Minimize Maximum Pair Sum in Array

Problem

The pair sum of a pair (a,b) is equal to a + b. The maximum pair sum is the largest pair sum in a list of pairs.

For example, if we have pairs (1,5), (2,3), and (4,4), the maximum pair sum would be max(1+5, 2+3, 4+4) = max(6, 5, 8) = 8.

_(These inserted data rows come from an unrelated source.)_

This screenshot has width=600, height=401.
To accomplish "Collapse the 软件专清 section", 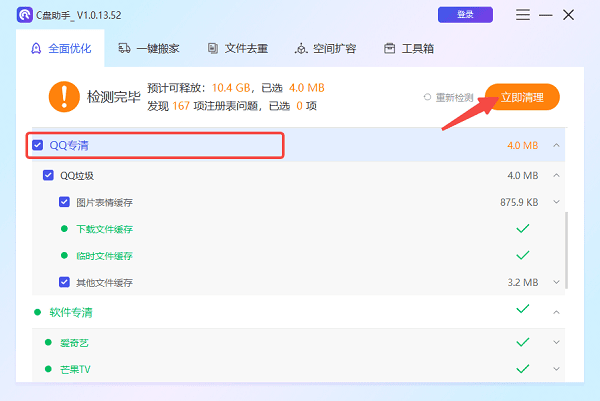I will 556,311.
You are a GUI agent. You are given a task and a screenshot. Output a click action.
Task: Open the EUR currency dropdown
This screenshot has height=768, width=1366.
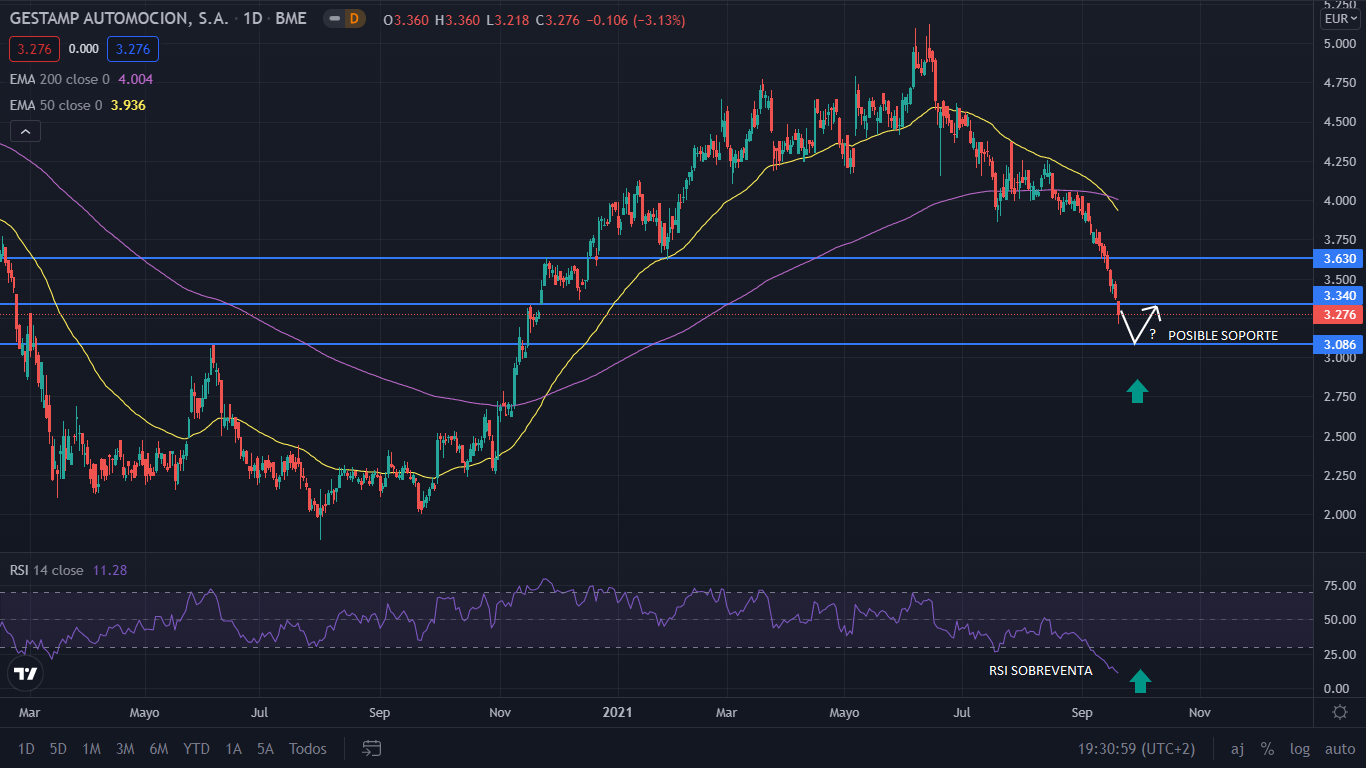[x=1340, y=19]
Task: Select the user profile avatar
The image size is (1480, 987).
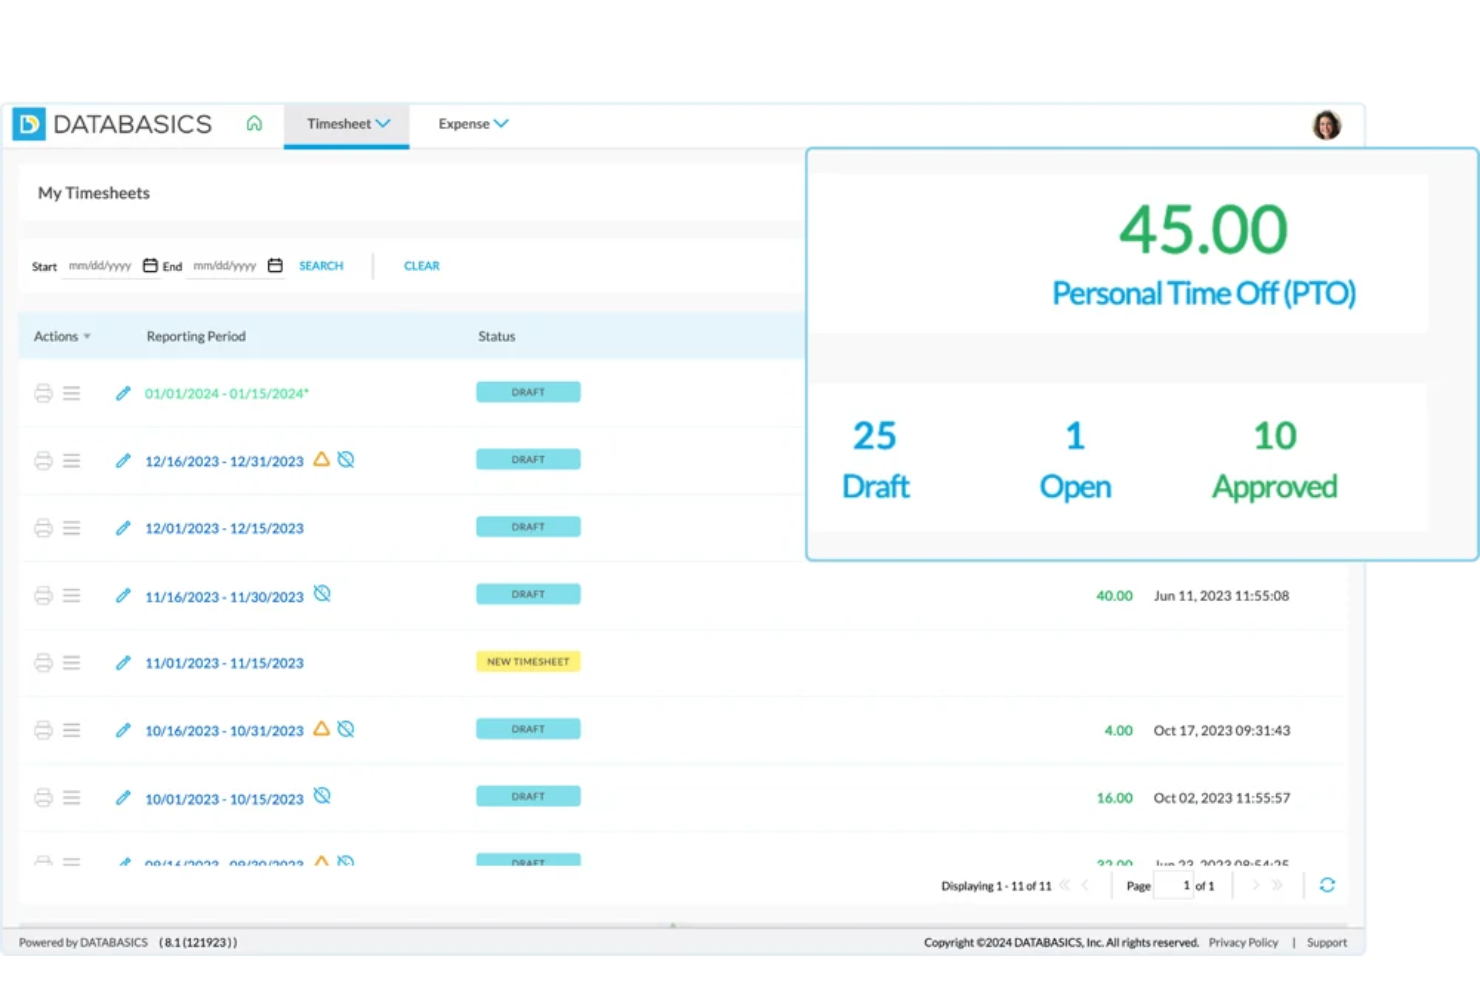Action: [x=1326, y=124]
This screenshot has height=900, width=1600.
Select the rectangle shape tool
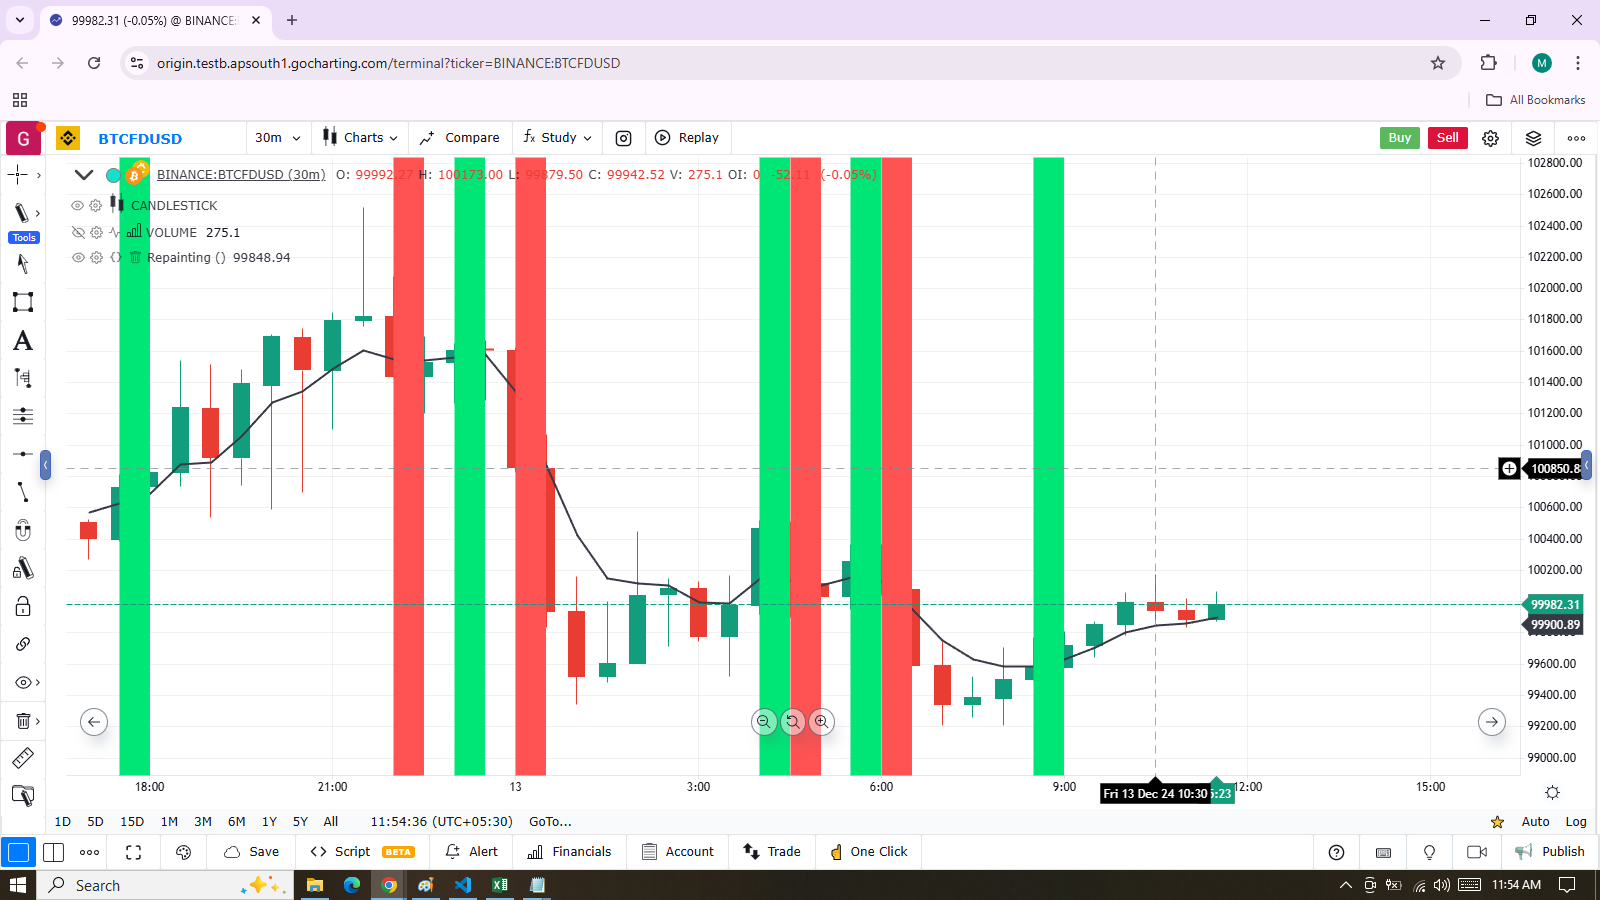(x=22, y=302)

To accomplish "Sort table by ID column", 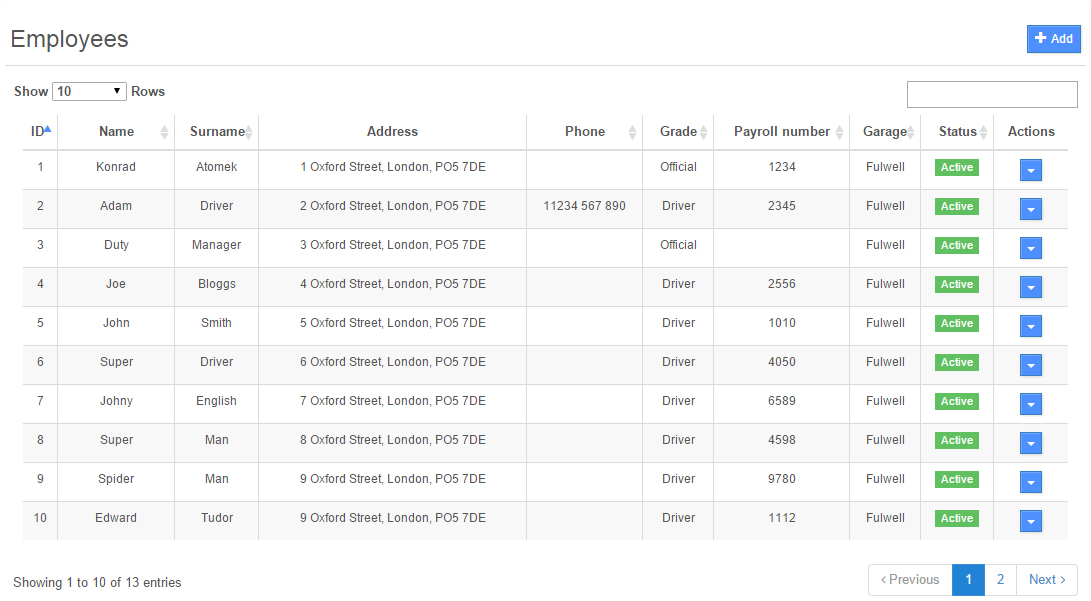I will click(40, 131).
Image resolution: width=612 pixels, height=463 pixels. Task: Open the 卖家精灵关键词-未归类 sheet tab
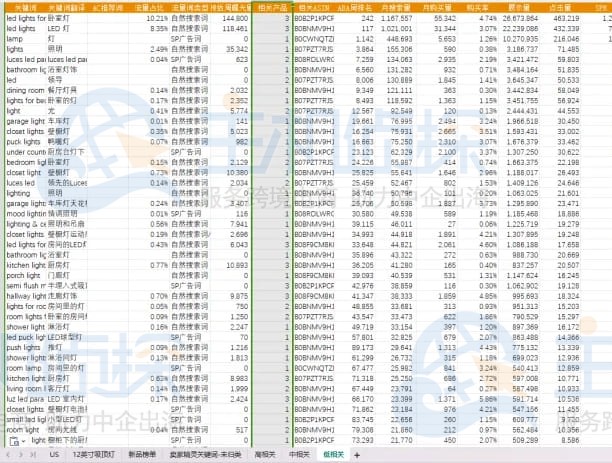tap(205, 454)
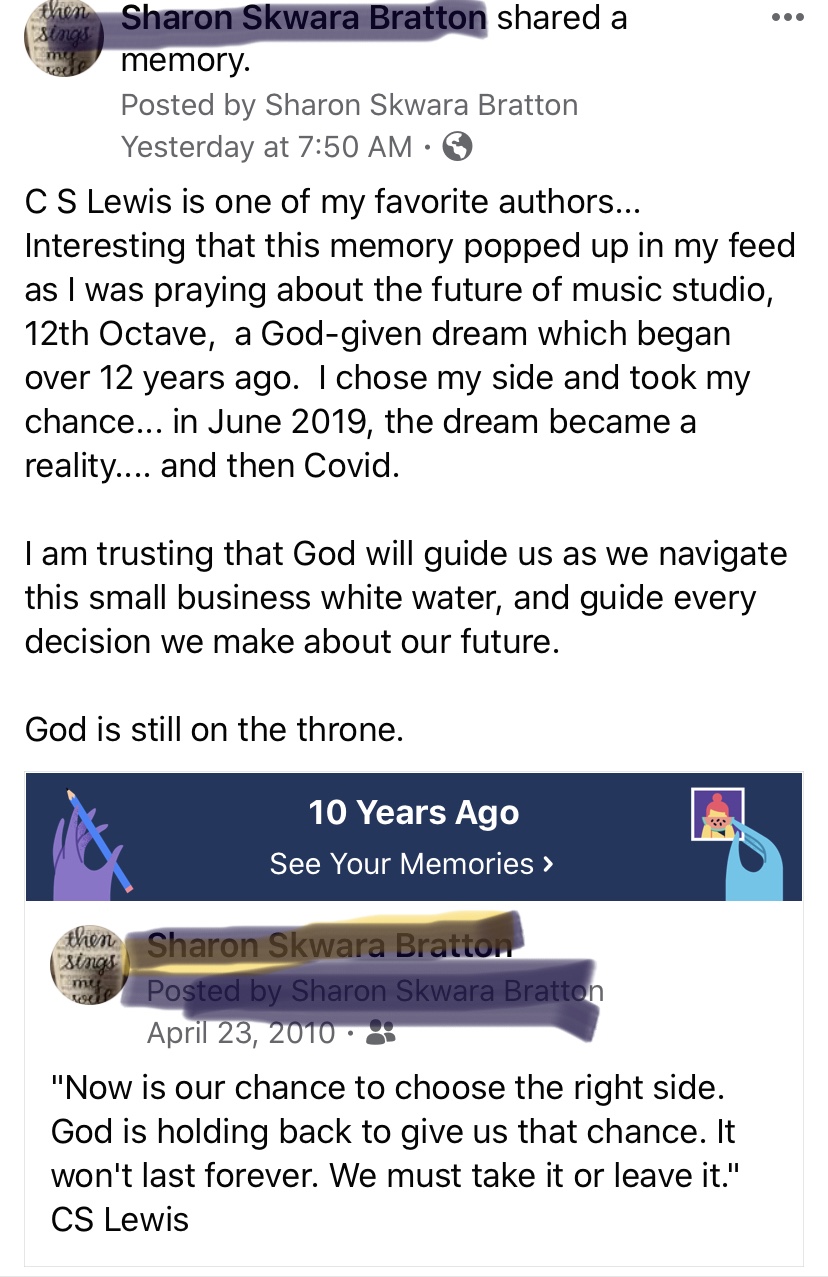The height and width of the screenshot is (1277, 828).
Task: Tap the chevron next to See Your Memories
Action: pyautogui.click(x=546, y=863)
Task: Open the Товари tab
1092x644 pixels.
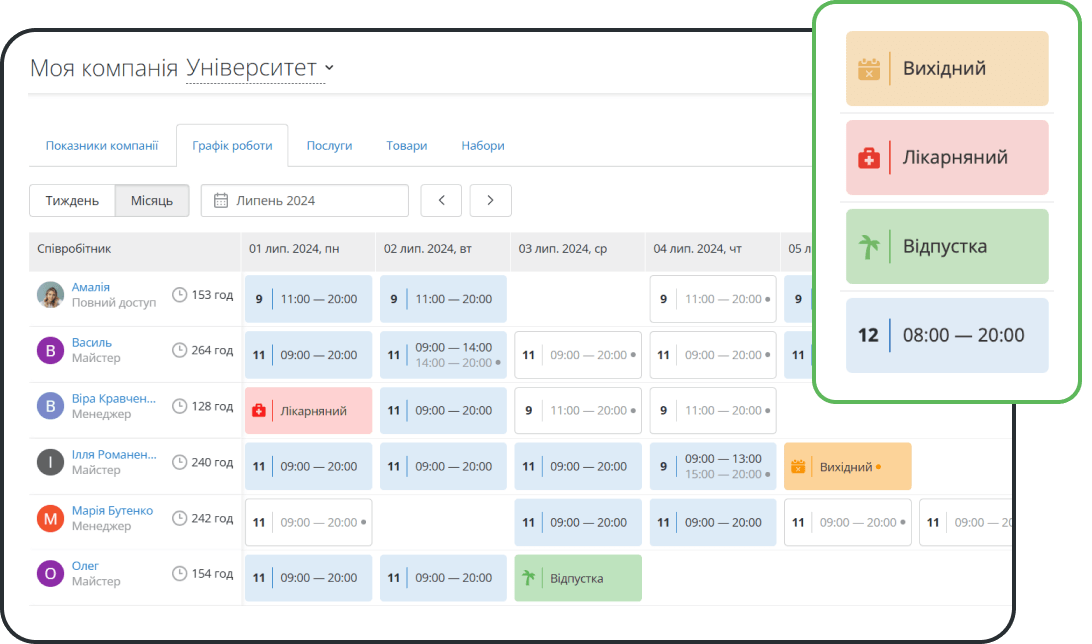Action: 406,146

Given an array nums of even length n, pair up the elements of nums into n / 2 pairs such that:

Each element of nums is in exactly one pair, and
The maximum pair sum is minimized.

Return the minimizedmaximum pair sum after optimally pairing up the elements.

Examples

Example 1

Input: nums = [3,5,2,3]
Output: 7
Explanation: The elements can be paired up into pairs (3,3) and (5,2).
The maximum pair sum is max(3+3, 5+2) = max(6, 7) = 7.

Example 2

Input: nums = [3,5,4,2,4,6]
Output: 8
Explanation: The elements can be paired up into pairs (3,5), (4,4), and (6,2).
The maximum pair sum is max(3+5, 4+4, 6+2) = max(8, 8, 8) = 8.

Constraints

n == nums.length
2 <= n <= 10^5
n is even.
1 <= nums[i] <= 10^5

Solution

Method 1 – Two Pointers After Sorting

Intuition

To minimize the maximum pair sum, pair the smallest element with the largest, the second smallest with the second largest, and so on. This balances the sums and ensures the largest pair sum is as small as possible.

Approach

Sort the array in ascending order.
Use two pointers: one at the start, one at the end.
Pair elements at the start and end, moving inward.
For each pair, compute the sum and track the maximum.
Return the minimum possible maximum pair sum.

Code

C++

class Solution {
public:
    int minPairSum(vector<int>& nums) {
        sort(nums.begin(), nums.end());
        int ans = 0, n = nums.size();
        for (int i = 0; i < n / 2; ++i) {
            ans = max(ans, nums[i] + nums[n - 1 - i]);
        }
        return ans;
    }
};

Go

func minPairSum(nums []int) int {
    sort.Ints(nums)
    ans := 0
    n := len(nums)
    for i := 0; i < n/2; i++ {
        if nums[i]+nums[n-1-i] > ans {
            ans = nums[i] + nums[n-1-i]
        }
    }
    return ans
}

Java

class Solution {
    public int minPairSum(int[] nums) {
        Arrays.sort(nums);
        int ans = 0, n = nums.length;
        for (int i = 0; i < n / 2; i++) {
            ans = Math.max(ans, nums[i] + nums[n - 1 - i]);
        }
        return ans;
    }
}

Kotlin

class Solution {
    fun minPairSum(nums: IntArray): Int {
        nums.sort()
        var ans = 0
        val n = nums.size
        for (i in 0 until n / 2) {
            ans = maxOf(ans, nums[i] + nums[n - 1 - i])
        }
        return ans
    }
}

Python

def min_pair_sum(nums: list[int]) -> int:
    nums.sort()
    n = len(nums)
    return max(nums[i] + nums[n - 1 - i] for i in range(n // 2))

Rust

impl Solution {
    pub fn min_pair_sum(mut nums: Vec<i32>) -> i32 {
        nums.sort();
        let n = nums.len();
        (0..n/2).map(|i| nums[i] + nums[n-1-i]).max().unwrap()
    }
}

TypeScript

class Solution {
    minPairSum(nums: number[]): number {
        nums.sort((a, b) => a - b);
        const n = nums.length;
        let ans = 0;
        for (let i = 0; i < n / 2; ++i) {
            ans = Math.max(ans, nums[i] + nums[n - 1 - i]);
        }
        return ans;
    }
}

Complexity

⏰ Time complexity: O(n log n), for sorting the array.
🧺 Space complexity: O(1), if sorting in-place; otherwise O(n).